ST. PETERSBURG -- The pitch from Miles Mikolas would have been a ball, a changeup well outside the strike zone and quite a reach from where Jonathan Aranda stood in the left-handed batter’s box. It didn’t exactly come screaming off Aranda’s bat when he sliced it down the left-field line, either, registering as a hard-hit ball -- but just barely -- with an exit velocity of 95.2 mph.
Aranda didn’t seem totally sure what was happening as he neared second base, but he wound up completing his trot around the bases. The ball carried toward 162 Landing in the left-field corner at Tropicana Field and bounced off the foul pole for a go-ahead three-run homer in the third inning of the Rays’ 5-2 win over the Nationals on Friday night.
According to Statcast, Aranda’s 12th home run of the season would have only been a homer at three Major League ballparks: New York’s Yankee Stadium, Pittsburgh’s PNC Park and The Trop. Coming off a 1-5 trip to Southern California, the three-run shot was a perfect “welcome home” gift for Tampa Bay as the club looks to get back on track during a season-long 10-game homestand.
The Rays won for just the eighth time in their last 23 games dating back to May 24, but they improved their record at Tropicana Field to an MLB-best 25-9 this season.
The Nationals had to shuffle their pitching plans ahead of the series opener, so Mikolas entered the game in the third after two innings from lefty opener PJ Poulin. Hunter Feduccia worked a one-out walk, then Yandy Díaz reached on a single to bring up Aranda.
Aranda hadn’t homered since May 31, and his torrid RBI pace slowed as he’d driven in only five runs during his first 14 games this month. But the first baseman started hitting again during the Rays’ recent road trip, with four two-hit games in the two series, and he swatted a handful of opposite-field hits at Dodger Stadium.
He stayed with the 1-1 changeup from Mikolas, extending his arms and sending it a Statcast-projected 334 feet down the line. That put the Rays ahead, and they went on to add to their lead with an RBI single by Taylor Walls in the fourth inning and an eighth-inning solo shot by Jonny DeLuca in his first game off the injured list.

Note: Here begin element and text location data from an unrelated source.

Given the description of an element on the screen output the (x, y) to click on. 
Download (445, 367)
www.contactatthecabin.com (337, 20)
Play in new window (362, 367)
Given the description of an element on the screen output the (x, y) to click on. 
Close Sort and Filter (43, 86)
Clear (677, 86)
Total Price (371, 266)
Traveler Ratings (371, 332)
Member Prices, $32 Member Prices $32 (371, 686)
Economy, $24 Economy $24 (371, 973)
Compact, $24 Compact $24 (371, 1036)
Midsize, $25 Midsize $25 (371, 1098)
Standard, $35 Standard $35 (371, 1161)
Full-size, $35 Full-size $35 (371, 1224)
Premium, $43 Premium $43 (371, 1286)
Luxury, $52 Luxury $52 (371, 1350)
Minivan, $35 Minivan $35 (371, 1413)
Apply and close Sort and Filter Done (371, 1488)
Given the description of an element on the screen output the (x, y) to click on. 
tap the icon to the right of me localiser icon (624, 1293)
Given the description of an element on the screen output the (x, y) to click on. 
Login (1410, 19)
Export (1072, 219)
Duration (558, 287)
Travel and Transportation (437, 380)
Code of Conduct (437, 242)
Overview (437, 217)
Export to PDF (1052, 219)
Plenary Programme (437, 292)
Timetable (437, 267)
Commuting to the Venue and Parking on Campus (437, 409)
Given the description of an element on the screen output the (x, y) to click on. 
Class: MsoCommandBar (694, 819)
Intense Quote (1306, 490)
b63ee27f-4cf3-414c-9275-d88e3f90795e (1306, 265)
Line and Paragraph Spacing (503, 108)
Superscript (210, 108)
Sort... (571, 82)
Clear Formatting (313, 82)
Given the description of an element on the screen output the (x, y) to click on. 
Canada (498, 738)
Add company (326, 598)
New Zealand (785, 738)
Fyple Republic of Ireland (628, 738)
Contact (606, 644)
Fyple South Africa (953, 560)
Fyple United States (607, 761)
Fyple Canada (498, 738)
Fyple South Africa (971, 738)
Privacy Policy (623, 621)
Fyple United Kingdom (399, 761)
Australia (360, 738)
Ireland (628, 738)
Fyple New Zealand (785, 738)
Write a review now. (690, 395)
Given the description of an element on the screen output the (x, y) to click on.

Starter Griffin Jax permitted a pair of solo homers but nothing else over five innings while throwing only 69 pitches. It seems likely his early exit was due to a blister that’s bothered him during his last few outings.
But the Rays’ bullpen handled the rest of the game, as left-hander Steven Matz worked 1 2/3 innings before Kevin Kelly, Garrett Cleavinger and Bryan Baker shut the door.